South Whidbey first played against Shoreline Christian, a 2B school with an enrollment of about 65 students.
The second tournament match was against a familiar foe: Sultan. The Falcons beat the Turks 25-10 and 25-21.
The all-day tournament began at 9:15 a.m. and ended after 5 p.m. at the high school. Matches were played as often as one of the four courts was open for 16 teams from Omak to Edmonds-Woodway, which took third place behind first-place Chelan. Extended downtime between matches may have sapped South Whidbey’s energy.
“I think it killed us to have to sit so long between matches,” Jones said.

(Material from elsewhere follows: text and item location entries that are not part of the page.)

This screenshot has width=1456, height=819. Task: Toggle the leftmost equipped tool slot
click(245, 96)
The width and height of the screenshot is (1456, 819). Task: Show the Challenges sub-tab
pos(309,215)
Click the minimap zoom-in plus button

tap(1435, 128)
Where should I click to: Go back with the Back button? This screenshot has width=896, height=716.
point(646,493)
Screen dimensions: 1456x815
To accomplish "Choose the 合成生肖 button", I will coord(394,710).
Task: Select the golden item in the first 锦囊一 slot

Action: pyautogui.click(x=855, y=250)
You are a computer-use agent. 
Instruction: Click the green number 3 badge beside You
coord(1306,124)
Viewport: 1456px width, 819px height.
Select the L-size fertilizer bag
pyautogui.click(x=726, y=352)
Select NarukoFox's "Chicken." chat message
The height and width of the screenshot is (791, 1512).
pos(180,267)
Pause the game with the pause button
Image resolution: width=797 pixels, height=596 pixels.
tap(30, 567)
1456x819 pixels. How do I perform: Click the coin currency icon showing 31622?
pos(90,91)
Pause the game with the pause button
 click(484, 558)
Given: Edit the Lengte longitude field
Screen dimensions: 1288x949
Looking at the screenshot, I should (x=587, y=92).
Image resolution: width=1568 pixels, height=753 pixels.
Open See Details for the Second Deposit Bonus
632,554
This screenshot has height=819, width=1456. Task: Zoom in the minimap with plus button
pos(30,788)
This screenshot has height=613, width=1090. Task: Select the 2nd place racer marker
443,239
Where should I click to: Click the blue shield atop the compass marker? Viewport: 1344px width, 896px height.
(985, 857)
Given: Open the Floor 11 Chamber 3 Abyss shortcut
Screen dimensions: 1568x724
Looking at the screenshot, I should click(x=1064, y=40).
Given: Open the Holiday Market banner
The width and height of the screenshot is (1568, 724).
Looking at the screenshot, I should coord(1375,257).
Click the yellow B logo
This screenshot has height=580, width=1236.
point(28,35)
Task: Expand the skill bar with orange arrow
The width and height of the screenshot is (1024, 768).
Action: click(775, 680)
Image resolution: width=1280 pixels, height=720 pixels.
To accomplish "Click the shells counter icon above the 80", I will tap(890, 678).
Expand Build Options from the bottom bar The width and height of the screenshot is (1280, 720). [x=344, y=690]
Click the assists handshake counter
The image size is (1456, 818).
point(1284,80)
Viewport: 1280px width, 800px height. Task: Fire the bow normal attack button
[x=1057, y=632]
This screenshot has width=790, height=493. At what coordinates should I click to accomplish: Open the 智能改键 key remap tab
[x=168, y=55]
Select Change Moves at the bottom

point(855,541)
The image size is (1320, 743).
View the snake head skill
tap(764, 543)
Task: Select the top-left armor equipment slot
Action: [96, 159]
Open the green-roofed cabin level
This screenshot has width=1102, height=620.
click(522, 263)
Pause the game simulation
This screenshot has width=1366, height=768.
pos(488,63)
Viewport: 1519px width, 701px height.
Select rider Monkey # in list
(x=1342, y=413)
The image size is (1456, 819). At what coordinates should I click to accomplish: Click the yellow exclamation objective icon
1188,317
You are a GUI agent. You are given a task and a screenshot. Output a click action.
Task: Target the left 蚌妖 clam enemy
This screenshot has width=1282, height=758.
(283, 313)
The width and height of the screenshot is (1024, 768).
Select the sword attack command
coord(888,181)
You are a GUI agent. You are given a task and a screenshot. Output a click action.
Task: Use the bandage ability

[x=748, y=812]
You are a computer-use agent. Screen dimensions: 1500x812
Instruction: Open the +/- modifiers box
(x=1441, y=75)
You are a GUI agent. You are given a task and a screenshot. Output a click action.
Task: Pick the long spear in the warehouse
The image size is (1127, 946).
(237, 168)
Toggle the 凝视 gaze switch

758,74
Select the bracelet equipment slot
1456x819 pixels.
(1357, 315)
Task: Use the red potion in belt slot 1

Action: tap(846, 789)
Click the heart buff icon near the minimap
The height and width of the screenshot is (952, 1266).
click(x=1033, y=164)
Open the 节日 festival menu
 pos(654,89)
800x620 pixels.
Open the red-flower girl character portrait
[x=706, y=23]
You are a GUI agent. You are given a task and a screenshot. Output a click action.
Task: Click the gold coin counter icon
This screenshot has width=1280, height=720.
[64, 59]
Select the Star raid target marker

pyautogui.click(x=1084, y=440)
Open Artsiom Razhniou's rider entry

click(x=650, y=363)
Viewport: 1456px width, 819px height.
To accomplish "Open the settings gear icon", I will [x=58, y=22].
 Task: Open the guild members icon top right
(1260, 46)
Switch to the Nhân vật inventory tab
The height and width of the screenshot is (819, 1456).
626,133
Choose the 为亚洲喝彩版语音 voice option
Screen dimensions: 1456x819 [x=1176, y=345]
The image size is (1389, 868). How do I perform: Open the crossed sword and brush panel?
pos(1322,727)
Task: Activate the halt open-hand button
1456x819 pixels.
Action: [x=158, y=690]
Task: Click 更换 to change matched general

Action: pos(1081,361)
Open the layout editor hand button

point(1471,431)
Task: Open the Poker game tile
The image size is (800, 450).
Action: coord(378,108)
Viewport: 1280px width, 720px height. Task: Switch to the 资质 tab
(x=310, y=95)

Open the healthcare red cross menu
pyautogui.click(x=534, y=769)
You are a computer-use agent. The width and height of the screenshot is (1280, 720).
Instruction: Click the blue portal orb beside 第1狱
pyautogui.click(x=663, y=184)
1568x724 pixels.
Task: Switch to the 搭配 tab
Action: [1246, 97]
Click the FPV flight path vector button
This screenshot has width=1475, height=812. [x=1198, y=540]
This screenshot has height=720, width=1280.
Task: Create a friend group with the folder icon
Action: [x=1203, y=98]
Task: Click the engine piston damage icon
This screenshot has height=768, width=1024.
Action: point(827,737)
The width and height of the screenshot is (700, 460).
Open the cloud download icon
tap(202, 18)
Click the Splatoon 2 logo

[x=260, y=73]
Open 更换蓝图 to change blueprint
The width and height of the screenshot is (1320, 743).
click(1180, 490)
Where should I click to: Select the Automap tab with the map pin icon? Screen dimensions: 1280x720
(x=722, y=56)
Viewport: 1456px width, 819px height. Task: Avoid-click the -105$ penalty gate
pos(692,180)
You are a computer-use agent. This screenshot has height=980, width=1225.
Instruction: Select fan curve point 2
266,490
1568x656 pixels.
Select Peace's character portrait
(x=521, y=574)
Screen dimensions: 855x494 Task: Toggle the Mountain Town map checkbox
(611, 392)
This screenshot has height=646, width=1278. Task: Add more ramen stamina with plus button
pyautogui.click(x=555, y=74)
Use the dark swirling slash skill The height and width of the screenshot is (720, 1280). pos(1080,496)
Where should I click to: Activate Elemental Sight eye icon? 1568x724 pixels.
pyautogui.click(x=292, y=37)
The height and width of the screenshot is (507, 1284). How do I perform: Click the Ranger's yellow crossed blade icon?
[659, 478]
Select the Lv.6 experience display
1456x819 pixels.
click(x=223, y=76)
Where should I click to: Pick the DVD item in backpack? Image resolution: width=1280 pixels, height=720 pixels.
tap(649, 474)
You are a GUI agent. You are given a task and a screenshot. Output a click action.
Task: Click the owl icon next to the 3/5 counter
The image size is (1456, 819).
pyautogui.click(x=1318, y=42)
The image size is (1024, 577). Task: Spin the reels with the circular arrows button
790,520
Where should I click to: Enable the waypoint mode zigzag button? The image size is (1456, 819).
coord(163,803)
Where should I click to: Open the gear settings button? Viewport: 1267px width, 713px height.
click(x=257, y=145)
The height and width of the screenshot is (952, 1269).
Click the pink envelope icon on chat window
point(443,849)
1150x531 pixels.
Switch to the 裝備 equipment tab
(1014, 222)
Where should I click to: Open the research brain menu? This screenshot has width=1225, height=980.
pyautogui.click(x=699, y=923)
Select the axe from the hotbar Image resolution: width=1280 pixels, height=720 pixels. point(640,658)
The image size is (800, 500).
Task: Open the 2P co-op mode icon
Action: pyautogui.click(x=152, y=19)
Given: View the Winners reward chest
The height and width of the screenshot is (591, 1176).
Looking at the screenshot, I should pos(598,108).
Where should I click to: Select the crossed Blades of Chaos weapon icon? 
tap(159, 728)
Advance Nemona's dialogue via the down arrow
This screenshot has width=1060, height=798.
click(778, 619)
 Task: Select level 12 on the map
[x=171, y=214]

Firethorne continued her strong play in kills, blocks and aces, despite having a cracked rib. The matches on Saturday may not mean much for the team’s conference or division standing, but she said it was important for her to play anyway.
“They never really said I had to stop playing,” Firethorne said. “I’m taking cough suppressants.”
Practice for South Whidbey on Monday was tough. The girls ran hard and often, Jones said.
She did not meet with the team to discuss their underwhelming performance at the tournament. Instead, she planned to meet with the Falcons during the team dinner prior to Tuesday night’s match against King’s, the only other undefeated Cascade Conference team (5-0).
“I’m not going to chew them out. I’m not going to get down on them,” Jones said. “But, I’m going to try to give them the best pep talk I can.”